2.3UBE2C的表達與宮頸癌臨床病理因素之間的關系 以UBE2C低表達為對照組,發現UBE2C高表達與宮頸浸潤深度(χ2=30.027,P<0.01)、盆腔淋巴結狀態(χ2=11.472,P<0.01)、病理類型(χ2=4.786,P<0.05)、5年總生存率(P<0.01)和5年無進展生存率 (P<0.01) 密切相關,而UBE2C高表達與分化程度以及陰道切緣之間的關系無統計學意義(P>0.05)。見表1。

表1 UBE2C陽性表達與臨床病理因素的關系
2.4UBE2C 表達水平與宮頸癌診斷及預后的關系 UBE2C診斷宮頸癌的ROC曲線如圖 3 所示,AUC 為0.719 (95%CI:0.506~0.733,P=0.039),生存分析結果顯示,UBE2C 基因高表達組患者的生存期明顯低于低表達組(P<0.05)(圖 4)。

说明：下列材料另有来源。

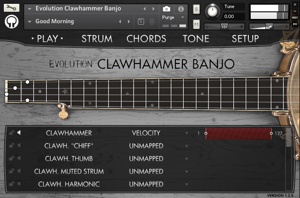Switch to the CHORDS tab
300x198 pixels.
(x=146, y=39)
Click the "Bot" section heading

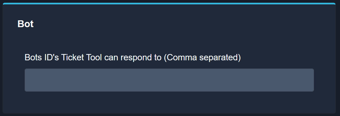click(x=26, y=24)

宮頸癌是危及女性健康第二常見的惡性腫瘤。以手術、放療、化療相結合的三位一體的綜合治療大大提高了患者的生存率,但每年仍舊有23.3萬人死于宮頸癌,超過100萬的人面臨手術、放化療帶來的困擾及死亡的威脅[2]。
隨著轉化醫學和精準醫學的發展,將生物醫學基礎研究與臨床結合的更為精密[3-4]。因此,本研究擬采用Oncomine 數據庫發現UBE2C在宮頸癌組織中的表達水平均遠高于正常組織。人泛素偶聯酶UBE2C 屬于泛素偶聯酶家族成員之一[5-6],通過對細胞膜、細胞質到細胞核以及內質網腔等處的蛋白質進行泛素化酶和蛋白酶體的調控而發揮作用[7-8]。UBE2C過表達可導致細胞內重要功能蛋白質的降解失常,使細胞染色體組的不穩定性增加,提示UBE2C可能是腫瘤發生的觸發因子[9-10]。

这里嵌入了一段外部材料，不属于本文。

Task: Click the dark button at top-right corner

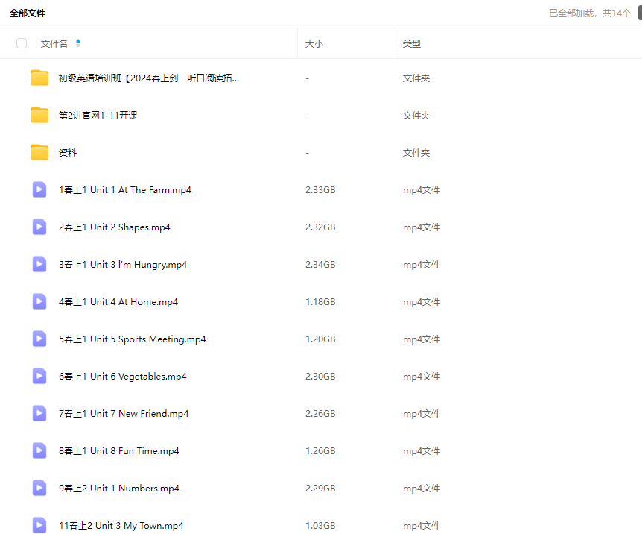Action: 638,13

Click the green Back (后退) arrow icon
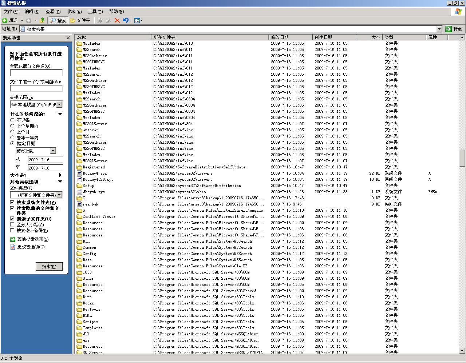(5, 20)
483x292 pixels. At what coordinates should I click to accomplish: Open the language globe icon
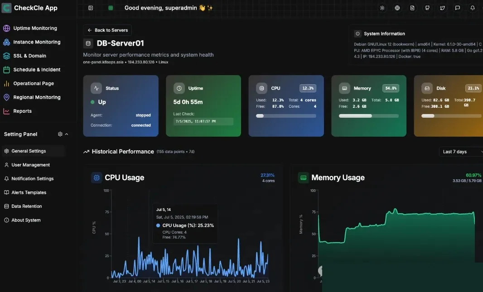(x=397, y=8)
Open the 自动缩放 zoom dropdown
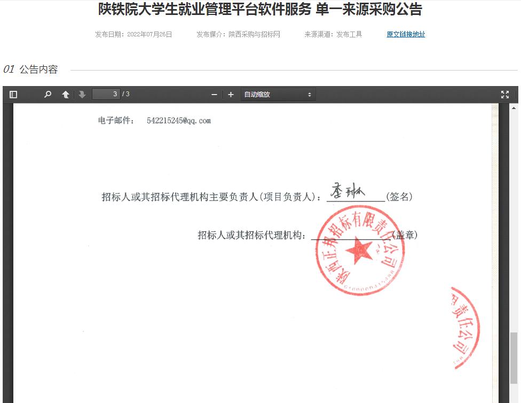Image resolution: width=521 pixels, height=403 pixels. (278, 95)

研究[11]證實,UBE2C 基因在大多數正常組織中幾乎很難檢測到。通過基因表達譜交互分析(GEPIA,http://gepia.cancer-pku.cn/index.html)數據庫查詢 UBE2C基因,結果顯示在所有人體正常組織中均較少表達[12];相反,UBE2C 基因在多種癌癥中高表達,包括肺癌、乳腺癌、卵巢癌、結直腸癌等[13-16]。
本研究用免疫組化的方法從臨床標本中回顧性研究發現UBE2C在正常宮頸鱗狀上皮組織中表達明顯低于宮頸鱗癌中表達率(P<0.001)。本研究還發現UBE2C高表達與宮頸浸潤深度、盆腔淋巴結狀態、5年總生存率和5年無進展生存率密切相關;而UBE2C高表達與分化程度以及陰道切緣之間的關系無統計學意義,UBE2C診斷宮頸癌的ROC曲線AUC 為0.719,這提示我們可以用UBE2C診斷宮頸癌,從而提高檢測的靈敏度和精確度,為宮頸癌預防提供新的策略,也為宮頸癌的治療以及后期效果的評估提供新的依據。但是UBE2C 基因如何調控宮頸癌的發生發展尚待進一步開展相關機制研究進行闡述。